More disambiguation trickiness

Say I’m playing a character named Bob who is dressed as E.T., and is wearing an E.T. mask.

I might later be playing a character called Sue, who can look at Bob and refer to him, parser-wise, as Bob or as E.T.

To allow this to happen I have to ‘Understand “E.T.” as Bob.’ Of course, Bob’s mask is called “E.T. mask”

After all that’s in place, if I’m Bob and I type “drop E.T.” in an attempt to drop my mask, I get the disambiguation question:

“Which do you mean, yourself or your E.T. mask?”

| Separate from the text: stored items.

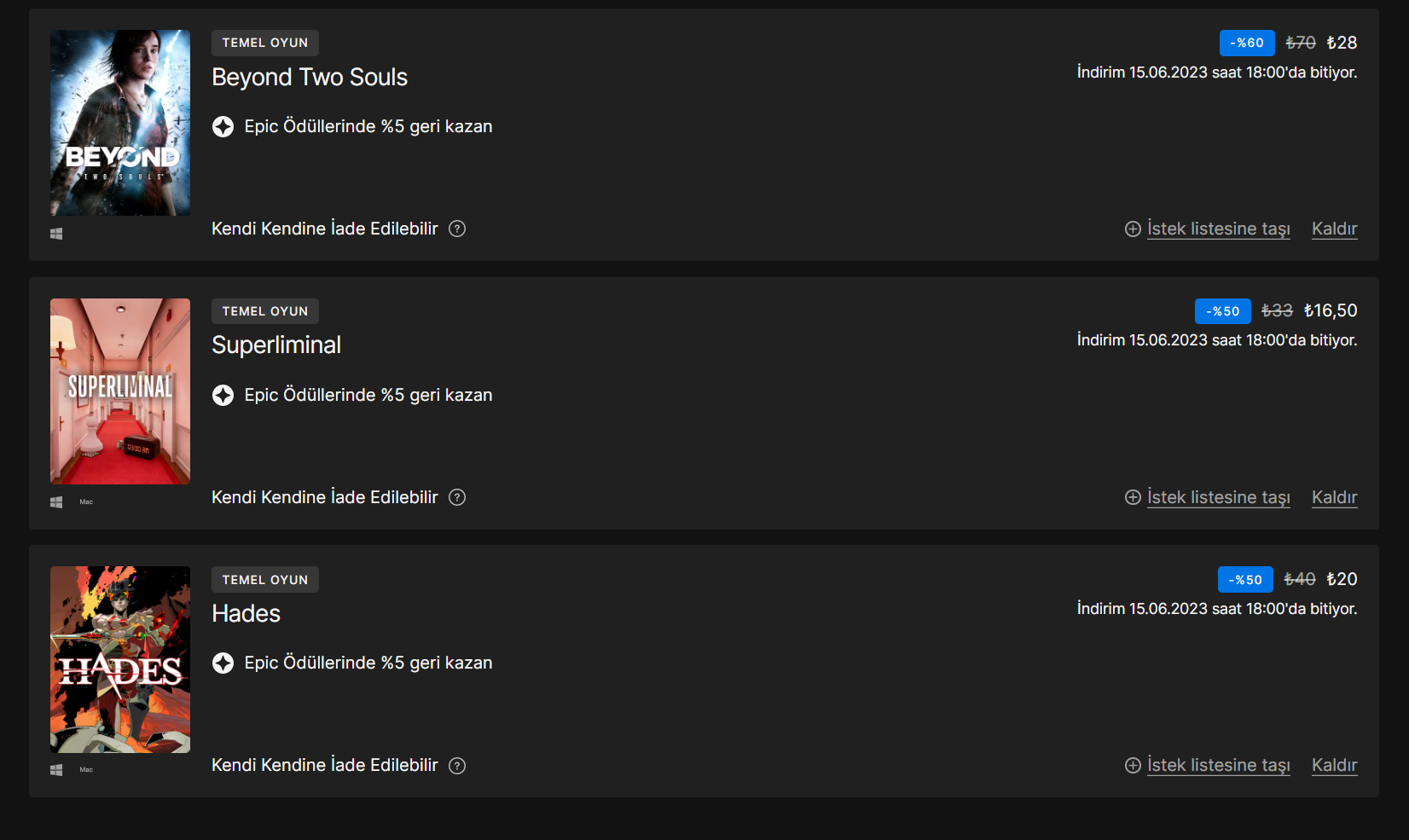Click the Windows platform icon under Beyond Two Souls
1409x840 pixels.
56,234
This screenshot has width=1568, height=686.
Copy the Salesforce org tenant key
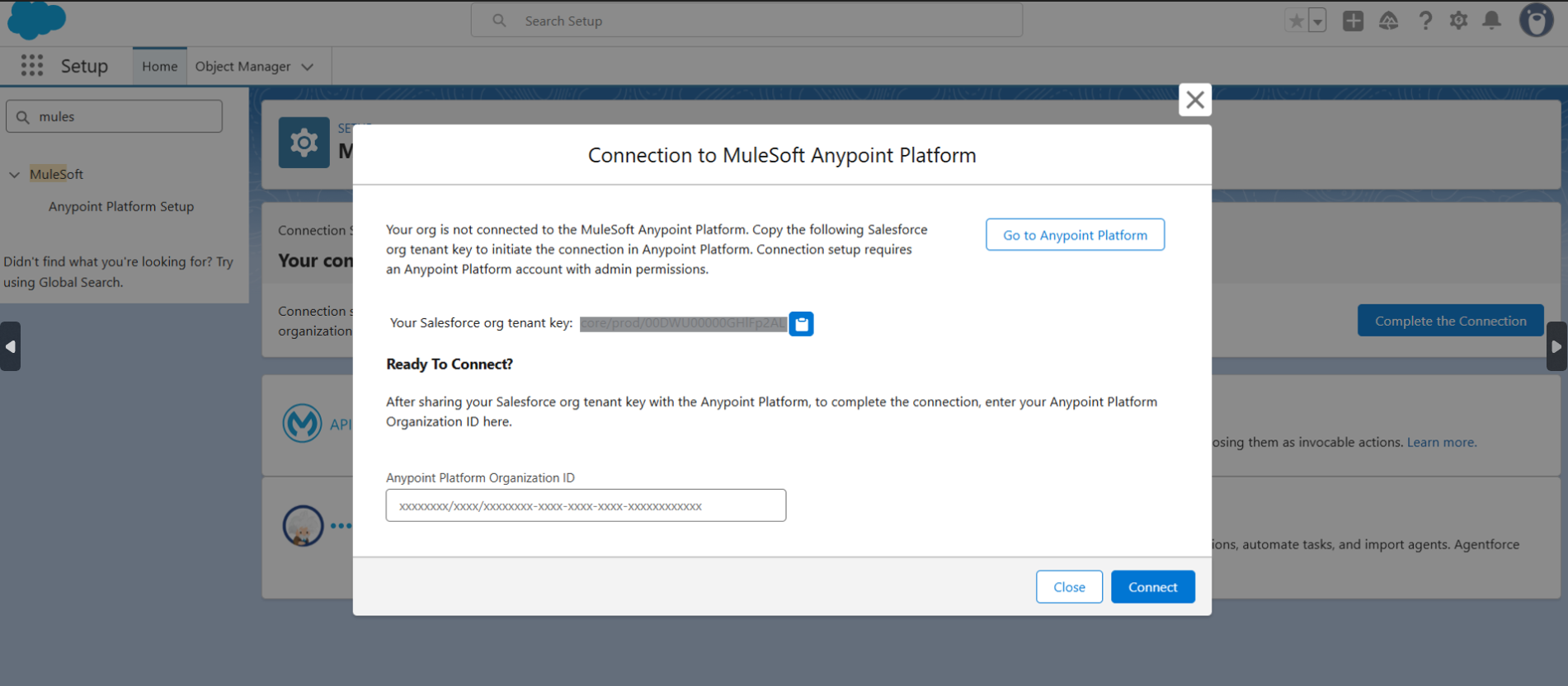coord(801,324)
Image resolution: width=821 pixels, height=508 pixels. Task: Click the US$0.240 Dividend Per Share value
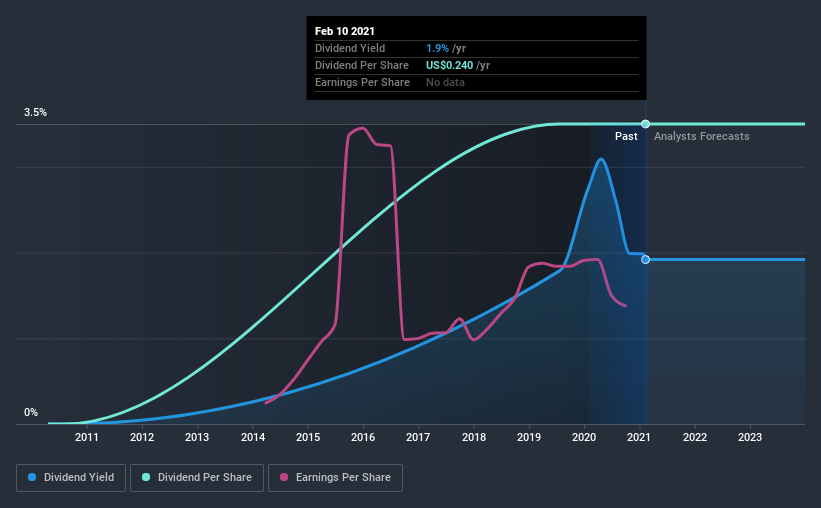(x=449, y=65)
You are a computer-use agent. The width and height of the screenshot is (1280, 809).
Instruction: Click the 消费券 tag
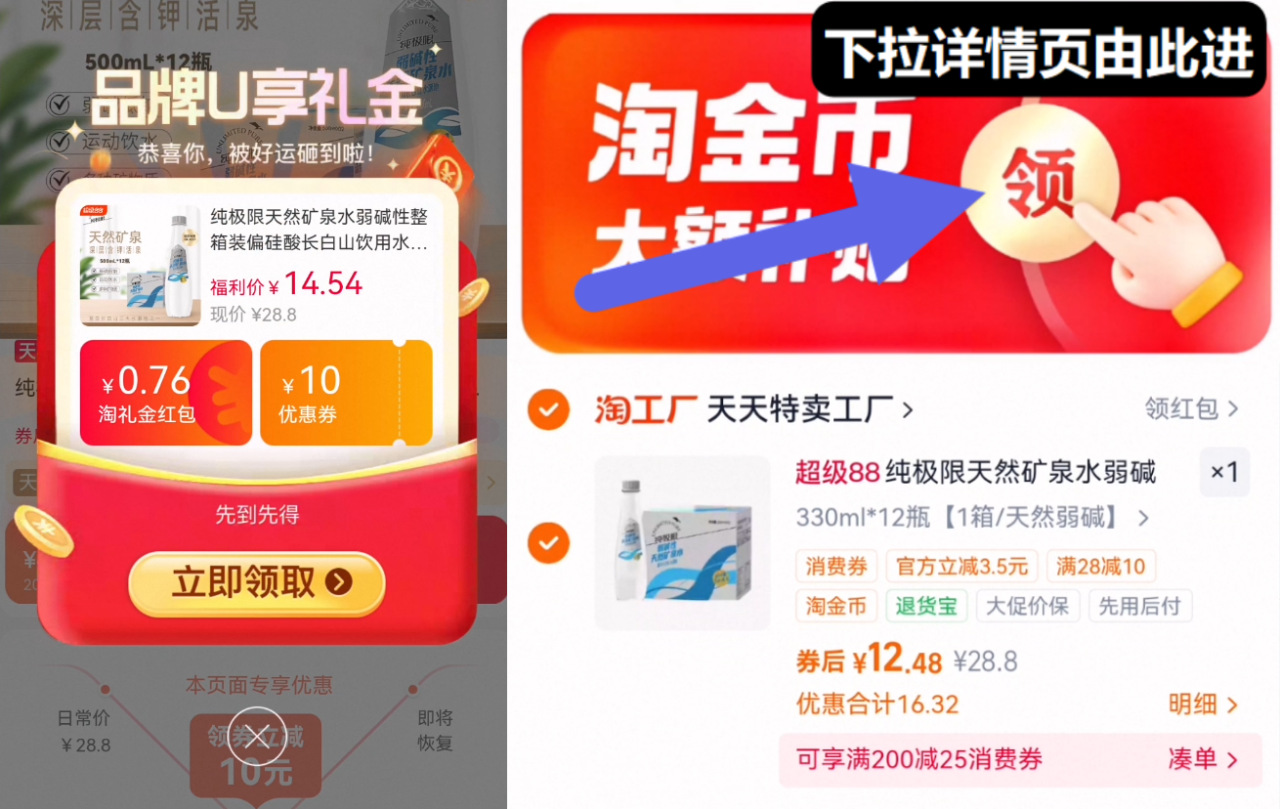pyautogui.click(x=837, y=567)
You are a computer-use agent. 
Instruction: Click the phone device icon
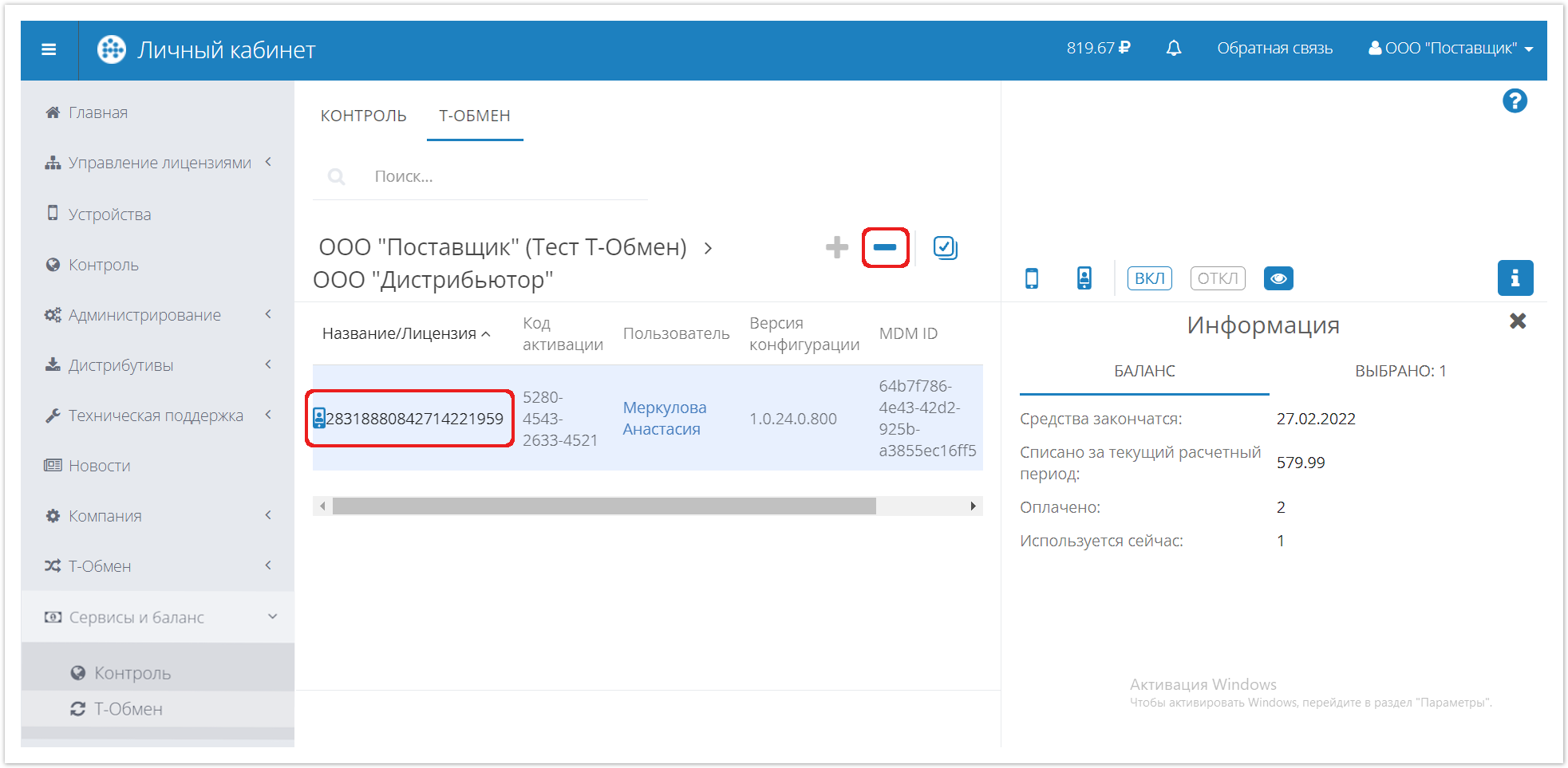pos(1031,278)
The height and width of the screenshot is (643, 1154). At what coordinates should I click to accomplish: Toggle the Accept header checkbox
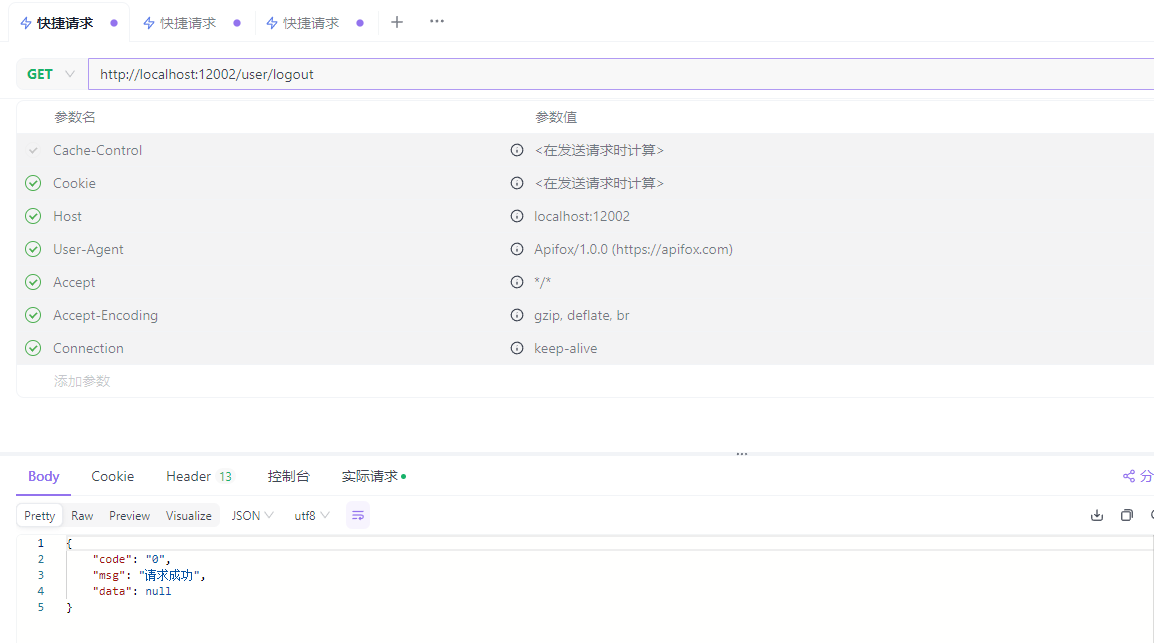(33, 282)
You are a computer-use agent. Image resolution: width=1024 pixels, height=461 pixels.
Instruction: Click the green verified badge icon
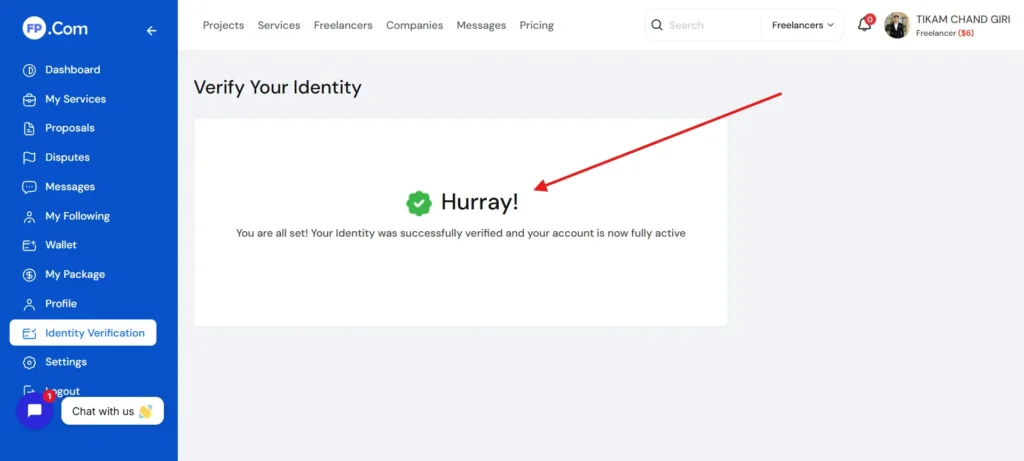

Is there a way I can stop character pseudonyms from being offered at disambiguation time? I’ve got a headache here as I’ve got a heap of people in costume and the player might be any one of them. And obviously I don’t only want to stop it happening for ‘drop’.

I haven’t tried it, but I suspect that you want:

Does the player mean doing something with the player: it is unlikely.

I previously tried either that or something like it without success, but to make sure, I tried it the way you wrote here and… sadly, it doesn’t do the trick.

Another trick would be limiting the understand phrase:

Understand "E.T." as Bob when the player is not Bob.

Oh cool, I didn’t know you could add qualification to ‘understand’ phrases. Thanks.

And here I was already starting to hack Aaron Reed’s ‘Numbered Disambiguation Choices’ to eliminate ‘yourself’ as an option. I had made some progress, too!

Ok, I’m trying it now.

The thing is, the following works without any disambiguation:

The Kitchen is a room.

The monster mask is a thing.

The player carries the mask.

Understand "monster" as yourself.

So you must be doing something more complicated.

It may be the difference is in this part - you wrote ‘Understand “monster” as yourself.’

In my game, I can’t use that construction without qualification because who you are changes. You might not be the monster.

But if it’s not that alone, you’re right, I do have a bunch of other code going on due to the fact the player could be different people.